25 - 35 proc. zarejestrowanych bezrobotnych nie poszukuje zatrudnienia.

Osoby, które miesiącami figurują na liście bezrobotnych wywołują wśród Polaków skrajne emocje. Dla jednych to lenie, darmozjady, oszuści, dla innych ofiary systemu kapitalistycznego. Z punktu widzenia wielu pracujących, brak pracy to tylko „przykrywka” dla rzeczywistych powodów rezygnacji z oficjalnego zatrudnienia. Niestety wśród długotrwale bezrobotnych wciąż nietrudno znaleźć bumelantów. Co sprawia, że Polacy decydują się związać z urzędem pracy na stałe? Okazuje się, że duże znaczenie mają czynniki indywidualne. Polakom brakuje przede wszystkim motywacji do pracy. Największy problem stanowią jednak ci, którzy zasiłek dla bezrobotnych traktują jako dodatek do pensji wypracowanej w szarej strefie. Nie mają motywacji do znalezienia oficjalnego zatrudnienia, bo pracując na szaro dostają więcej „na rękę”. Ubezpieczenie „załatwia” im z kolei urząd pracy.  Pozornie bezrobotni to tylko jedna strona bezrobocia długotrwałego. Pozostaje jeszcze ta smutniejsza prawda o rzeczywistym zagubieniu na rynku pracy. O popadnięciu w faktyczne bezrobocie najczęściej decydują czynniki makrostrukturalne. Szczególnie dotkliwe mogą okazać się zmiany w strukturze lokalnego rynku pracy wynikające najczęściej z rozwoju technologicznego. Zawody, które niegdyś cieszyły się ogromnym zapotrzebowaniem, po jakimś czasie tracą sens istnienia. Osoby je wykonujące tracą pracę i to na długo.

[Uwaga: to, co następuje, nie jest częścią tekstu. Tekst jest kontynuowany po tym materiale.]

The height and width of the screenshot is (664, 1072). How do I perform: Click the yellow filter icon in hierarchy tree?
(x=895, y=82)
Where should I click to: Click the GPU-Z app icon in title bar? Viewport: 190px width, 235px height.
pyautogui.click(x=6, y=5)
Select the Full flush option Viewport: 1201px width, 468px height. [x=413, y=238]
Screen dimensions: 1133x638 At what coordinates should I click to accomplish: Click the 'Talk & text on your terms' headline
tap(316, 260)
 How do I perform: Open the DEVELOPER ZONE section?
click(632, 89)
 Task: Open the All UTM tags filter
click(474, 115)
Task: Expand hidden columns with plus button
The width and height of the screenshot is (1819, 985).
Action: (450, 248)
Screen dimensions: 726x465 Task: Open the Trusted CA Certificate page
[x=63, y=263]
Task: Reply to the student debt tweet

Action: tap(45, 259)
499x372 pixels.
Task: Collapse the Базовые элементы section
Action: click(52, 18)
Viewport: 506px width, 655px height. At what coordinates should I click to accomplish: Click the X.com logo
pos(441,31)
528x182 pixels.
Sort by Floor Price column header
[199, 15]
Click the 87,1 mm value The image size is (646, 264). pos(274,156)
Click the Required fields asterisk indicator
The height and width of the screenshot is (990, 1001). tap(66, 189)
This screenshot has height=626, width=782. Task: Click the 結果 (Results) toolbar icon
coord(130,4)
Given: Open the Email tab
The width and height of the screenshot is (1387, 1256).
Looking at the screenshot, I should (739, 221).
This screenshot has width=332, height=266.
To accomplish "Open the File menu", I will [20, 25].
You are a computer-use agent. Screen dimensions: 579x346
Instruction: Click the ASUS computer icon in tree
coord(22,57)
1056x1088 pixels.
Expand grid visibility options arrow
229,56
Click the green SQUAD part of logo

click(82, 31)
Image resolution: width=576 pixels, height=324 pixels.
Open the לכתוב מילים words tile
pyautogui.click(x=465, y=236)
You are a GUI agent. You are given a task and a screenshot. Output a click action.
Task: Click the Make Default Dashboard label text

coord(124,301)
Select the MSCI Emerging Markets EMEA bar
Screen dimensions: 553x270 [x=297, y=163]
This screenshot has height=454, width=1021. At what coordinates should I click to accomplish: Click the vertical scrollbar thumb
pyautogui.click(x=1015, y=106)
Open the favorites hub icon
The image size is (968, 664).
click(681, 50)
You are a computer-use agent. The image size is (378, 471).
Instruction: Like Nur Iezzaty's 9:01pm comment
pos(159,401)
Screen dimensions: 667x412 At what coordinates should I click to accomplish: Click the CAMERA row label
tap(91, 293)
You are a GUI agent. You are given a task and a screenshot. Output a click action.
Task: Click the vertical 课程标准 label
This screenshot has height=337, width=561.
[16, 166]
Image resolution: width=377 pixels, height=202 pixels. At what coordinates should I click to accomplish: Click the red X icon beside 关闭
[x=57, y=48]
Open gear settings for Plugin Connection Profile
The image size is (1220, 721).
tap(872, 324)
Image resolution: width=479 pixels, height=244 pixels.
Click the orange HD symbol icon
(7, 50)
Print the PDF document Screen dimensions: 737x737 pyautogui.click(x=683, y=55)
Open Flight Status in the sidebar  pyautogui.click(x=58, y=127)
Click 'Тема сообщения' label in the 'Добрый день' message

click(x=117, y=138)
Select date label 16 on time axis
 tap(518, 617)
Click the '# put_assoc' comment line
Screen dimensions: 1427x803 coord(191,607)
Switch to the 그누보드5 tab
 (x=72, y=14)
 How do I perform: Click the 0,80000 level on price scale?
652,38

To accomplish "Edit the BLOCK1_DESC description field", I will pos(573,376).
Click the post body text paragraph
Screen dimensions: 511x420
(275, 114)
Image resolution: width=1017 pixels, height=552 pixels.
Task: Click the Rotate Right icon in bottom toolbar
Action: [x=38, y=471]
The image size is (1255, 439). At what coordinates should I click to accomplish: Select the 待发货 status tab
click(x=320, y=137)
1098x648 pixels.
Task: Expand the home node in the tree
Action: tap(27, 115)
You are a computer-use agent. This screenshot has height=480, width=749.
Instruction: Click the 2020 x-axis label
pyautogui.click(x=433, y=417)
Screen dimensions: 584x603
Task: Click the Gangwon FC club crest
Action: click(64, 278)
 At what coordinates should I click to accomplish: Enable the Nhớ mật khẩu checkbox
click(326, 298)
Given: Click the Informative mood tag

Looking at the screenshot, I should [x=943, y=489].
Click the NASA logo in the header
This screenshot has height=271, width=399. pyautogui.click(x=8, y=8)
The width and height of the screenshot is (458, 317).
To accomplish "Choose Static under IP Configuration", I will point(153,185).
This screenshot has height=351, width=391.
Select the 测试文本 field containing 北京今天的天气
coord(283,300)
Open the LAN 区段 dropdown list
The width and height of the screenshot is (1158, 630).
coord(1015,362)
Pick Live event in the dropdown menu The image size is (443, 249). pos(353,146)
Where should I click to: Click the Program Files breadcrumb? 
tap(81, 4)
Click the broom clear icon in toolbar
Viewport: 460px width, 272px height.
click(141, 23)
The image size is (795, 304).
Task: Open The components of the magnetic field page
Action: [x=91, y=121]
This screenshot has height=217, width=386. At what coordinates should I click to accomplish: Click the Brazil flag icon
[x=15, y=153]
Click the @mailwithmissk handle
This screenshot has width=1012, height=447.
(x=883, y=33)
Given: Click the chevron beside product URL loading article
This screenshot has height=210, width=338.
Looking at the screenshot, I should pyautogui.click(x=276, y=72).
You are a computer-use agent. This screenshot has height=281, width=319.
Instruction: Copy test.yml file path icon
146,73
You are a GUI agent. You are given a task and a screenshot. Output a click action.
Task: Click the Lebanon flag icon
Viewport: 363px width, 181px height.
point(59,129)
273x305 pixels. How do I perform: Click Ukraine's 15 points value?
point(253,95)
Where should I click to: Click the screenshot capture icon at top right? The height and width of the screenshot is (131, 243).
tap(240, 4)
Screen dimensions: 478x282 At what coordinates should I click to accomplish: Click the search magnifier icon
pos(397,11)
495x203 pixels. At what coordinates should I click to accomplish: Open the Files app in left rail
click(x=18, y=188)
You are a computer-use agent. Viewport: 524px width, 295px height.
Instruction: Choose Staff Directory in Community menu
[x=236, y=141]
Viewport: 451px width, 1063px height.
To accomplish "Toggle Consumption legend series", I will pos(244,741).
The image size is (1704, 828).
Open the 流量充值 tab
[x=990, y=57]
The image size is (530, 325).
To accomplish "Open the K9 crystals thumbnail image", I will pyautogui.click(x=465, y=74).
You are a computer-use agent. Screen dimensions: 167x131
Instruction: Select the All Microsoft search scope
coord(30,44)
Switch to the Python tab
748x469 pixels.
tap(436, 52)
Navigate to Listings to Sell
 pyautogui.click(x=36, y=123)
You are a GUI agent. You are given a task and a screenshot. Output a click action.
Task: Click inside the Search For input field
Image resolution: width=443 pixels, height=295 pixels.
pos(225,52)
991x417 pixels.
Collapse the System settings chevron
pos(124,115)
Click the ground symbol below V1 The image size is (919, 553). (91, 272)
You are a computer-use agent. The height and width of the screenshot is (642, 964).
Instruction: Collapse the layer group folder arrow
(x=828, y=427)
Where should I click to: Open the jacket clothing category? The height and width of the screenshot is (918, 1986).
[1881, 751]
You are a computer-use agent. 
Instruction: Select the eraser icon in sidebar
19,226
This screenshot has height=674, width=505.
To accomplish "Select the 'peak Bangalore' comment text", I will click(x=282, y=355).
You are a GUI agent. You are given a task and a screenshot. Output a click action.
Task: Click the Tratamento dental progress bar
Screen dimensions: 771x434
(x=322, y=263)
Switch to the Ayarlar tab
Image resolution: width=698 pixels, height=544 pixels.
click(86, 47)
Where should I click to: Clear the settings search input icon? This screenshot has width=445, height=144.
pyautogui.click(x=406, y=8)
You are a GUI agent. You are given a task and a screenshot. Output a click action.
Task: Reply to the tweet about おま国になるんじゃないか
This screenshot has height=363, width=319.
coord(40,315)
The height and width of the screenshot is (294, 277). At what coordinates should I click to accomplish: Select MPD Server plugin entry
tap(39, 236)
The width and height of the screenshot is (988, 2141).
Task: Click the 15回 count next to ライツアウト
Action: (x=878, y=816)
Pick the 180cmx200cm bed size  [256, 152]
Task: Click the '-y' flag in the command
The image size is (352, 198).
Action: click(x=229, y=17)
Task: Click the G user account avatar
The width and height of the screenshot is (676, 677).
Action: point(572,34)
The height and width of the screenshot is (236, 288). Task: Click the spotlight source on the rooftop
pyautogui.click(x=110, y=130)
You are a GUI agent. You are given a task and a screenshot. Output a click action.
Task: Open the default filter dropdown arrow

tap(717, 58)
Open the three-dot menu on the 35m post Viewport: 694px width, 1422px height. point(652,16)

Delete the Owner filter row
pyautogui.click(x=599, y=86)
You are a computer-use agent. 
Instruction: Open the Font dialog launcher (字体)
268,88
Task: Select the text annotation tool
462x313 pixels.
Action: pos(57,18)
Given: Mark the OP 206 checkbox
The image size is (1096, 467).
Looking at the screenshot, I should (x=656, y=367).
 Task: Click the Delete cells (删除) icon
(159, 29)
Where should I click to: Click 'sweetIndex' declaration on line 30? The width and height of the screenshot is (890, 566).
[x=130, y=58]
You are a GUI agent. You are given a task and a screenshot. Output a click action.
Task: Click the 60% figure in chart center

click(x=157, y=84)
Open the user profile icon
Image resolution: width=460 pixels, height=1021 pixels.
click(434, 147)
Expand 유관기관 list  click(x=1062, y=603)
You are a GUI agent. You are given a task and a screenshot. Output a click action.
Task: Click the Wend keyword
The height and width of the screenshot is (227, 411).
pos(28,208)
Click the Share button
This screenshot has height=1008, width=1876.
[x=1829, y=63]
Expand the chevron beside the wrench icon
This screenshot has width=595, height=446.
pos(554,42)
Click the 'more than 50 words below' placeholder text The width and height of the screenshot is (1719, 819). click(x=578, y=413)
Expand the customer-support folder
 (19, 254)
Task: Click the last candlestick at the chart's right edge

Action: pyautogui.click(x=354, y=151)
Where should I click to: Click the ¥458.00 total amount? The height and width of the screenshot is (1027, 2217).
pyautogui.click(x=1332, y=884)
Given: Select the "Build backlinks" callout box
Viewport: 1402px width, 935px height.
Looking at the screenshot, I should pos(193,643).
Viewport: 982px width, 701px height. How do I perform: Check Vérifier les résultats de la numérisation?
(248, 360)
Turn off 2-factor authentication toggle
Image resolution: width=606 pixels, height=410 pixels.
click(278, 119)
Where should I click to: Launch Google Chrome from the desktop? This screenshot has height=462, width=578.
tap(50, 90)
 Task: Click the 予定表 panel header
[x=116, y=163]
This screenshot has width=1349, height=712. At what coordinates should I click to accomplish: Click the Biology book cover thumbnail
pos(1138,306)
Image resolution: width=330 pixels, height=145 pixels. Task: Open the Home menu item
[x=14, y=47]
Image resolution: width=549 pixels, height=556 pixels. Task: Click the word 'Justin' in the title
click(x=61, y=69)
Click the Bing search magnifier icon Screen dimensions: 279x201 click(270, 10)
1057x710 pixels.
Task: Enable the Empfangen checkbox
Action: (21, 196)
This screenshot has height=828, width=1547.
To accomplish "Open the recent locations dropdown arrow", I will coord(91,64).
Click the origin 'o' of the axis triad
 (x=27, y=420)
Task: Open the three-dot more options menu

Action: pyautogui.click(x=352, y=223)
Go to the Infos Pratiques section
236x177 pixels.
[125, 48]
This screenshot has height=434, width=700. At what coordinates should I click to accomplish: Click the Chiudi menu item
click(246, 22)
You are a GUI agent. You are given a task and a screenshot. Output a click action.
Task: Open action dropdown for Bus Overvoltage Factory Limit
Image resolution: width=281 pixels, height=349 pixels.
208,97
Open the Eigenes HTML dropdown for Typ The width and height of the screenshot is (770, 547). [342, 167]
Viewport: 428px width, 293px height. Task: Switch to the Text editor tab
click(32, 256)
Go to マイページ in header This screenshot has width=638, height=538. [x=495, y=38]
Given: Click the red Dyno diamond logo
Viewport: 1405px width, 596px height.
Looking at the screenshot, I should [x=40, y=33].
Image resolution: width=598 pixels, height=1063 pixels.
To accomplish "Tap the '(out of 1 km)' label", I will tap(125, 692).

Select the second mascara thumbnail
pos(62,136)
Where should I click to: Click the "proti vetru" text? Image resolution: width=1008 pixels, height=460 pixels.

ZRÓŻNICOWANE PRZESTRZENNE.

Cechą, która w naturalny sposób różnicuje bezrobotnych jest miejsce zamieszkania. Stopa bezrobocia w różnych województwach jest bardzo zróżnicowana. Najmniejsze natężenie bezrobocia występuje w dużych aglomeracjach miejskich, w województwach o wysokim rozwoju gospodarczym i urbanizacji. Największe bezrobocie rejestruje się  na obszarach gospodarczo zacofanych, głównie rolniczych. Przestrzenne zróżnicowanie bezrobocia  zwiększa migrację międzyregionalną i  podwyższa deficyt na mieszkania. Niestety, mała możliwość uzyskania atrakcyjnych dochodów przy zmianie miejsca pobytu, zwłaszcza w przypadku osób o niskich kwalifikacjach, bardzo często jest powodem rezygnacji i sprawia, że ludzie akceptują swoją niekorzystną sytuację życiową i zawodową.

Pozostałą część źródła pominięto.